Sydney Python User Group, June 2013


The June meeting of the Sydney Python user group had talks about SQLAlchemy, ... Posted by Thomas Sutton on June 24, 2013

SQLAlchemy

Database access library for SQL databases. Focusses on the database side of things (rather than domain model). Just a nice simple SQL database access layer. Supports lots of (SQL) databases and several Python runtimes.

While Django focusses on the database access needs for web applications, SQLAlchemy is aimed on the broad range of database applications. This makes SQLA harder to learn and far more flexible, exposing far more of the relation model.

Layered architecture:

  • Core provides and abstraction of Python’s DBAPI. Generates SQL in Python code (EDSL?).

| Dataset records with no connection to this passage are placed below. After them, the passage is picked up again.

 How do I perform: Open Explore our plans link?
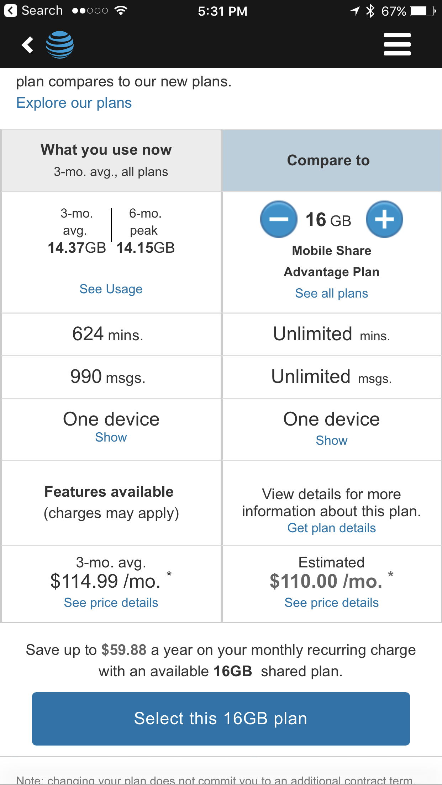click(74, 103)
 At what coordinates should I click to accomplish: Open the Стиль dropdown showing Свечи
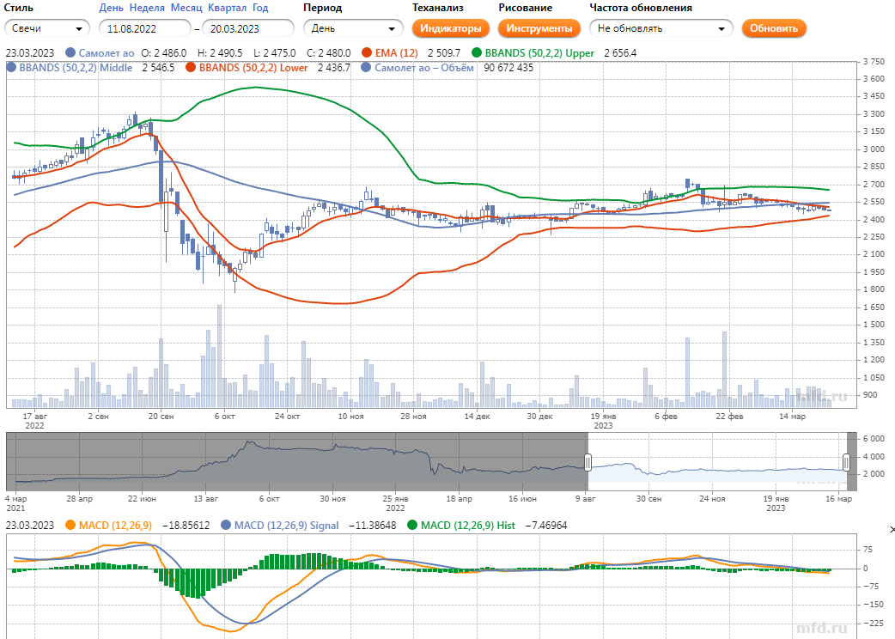coord(46,28)
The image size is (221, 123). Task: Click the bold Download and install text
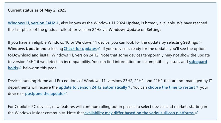pos(31,55)
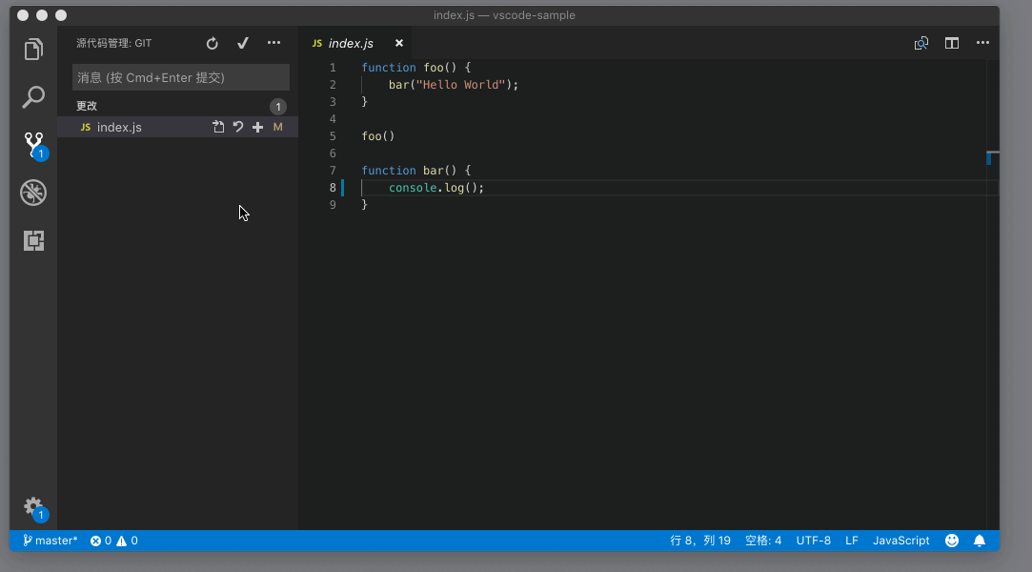
Task: Change language mode from JavaScript
Action: point(900,541)
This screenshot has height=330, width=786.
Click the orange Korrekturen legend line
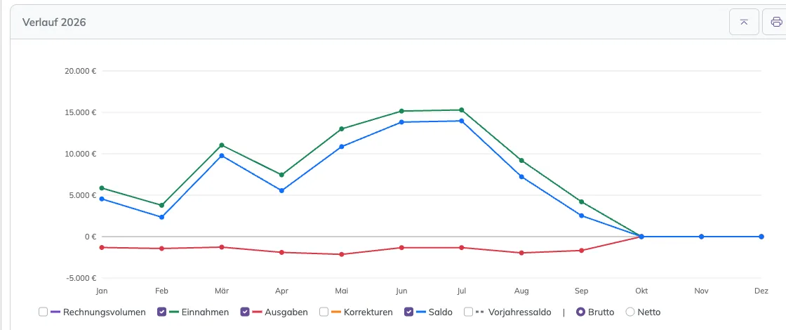[336, 312]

Bulk operations, complex queries, etc.

    • Schema handles DDL-type metadata.

    • Expressions handled DML-type operations. Dialects, pooling, etc.

  • ORM

Installing is easy:

 $ pip install sqlalchemy


 query = vehicals_table.select()
 print query
 > SELECT vehicals.name
 > FROM vehicls

Query objects are mutable.

query.where(vehicals_table.c.odometer < 10000)

Robot Framework

Yet another testing framework.

Framework for “aceptance testing and acceptance testing driven development”. Developed by Nokia Siemens Networks, contributions by Google? Pretty old.

Yet another attempt to make things easy for non programmers by deleting all the syntax (except the number of spaces between things, of course that’s meaningful; how could anyone not see that?)

Keywords (just sequences of keywords which are defined elsewhere); libraries of keywords.

Gherkin syntax for BDD (for people who think BDD and cucumber are related).

Generates reports in HTML format (plus XML). Includes screenshots when using the Selenium library.

Library to add annotations to screenshots for use in documentation, etc.

Salt

YAML, jinja and Python; all with significant white space.

Configuration management solutions should (in Daniel’s option) have: visibility, repeatability, iterability.

This post was published on June 24, 2013 and last modified on January 26, 2024. It is tagged with: event, python, sypy, user group, meetup, salt, robot framework, sql alchemy, orm.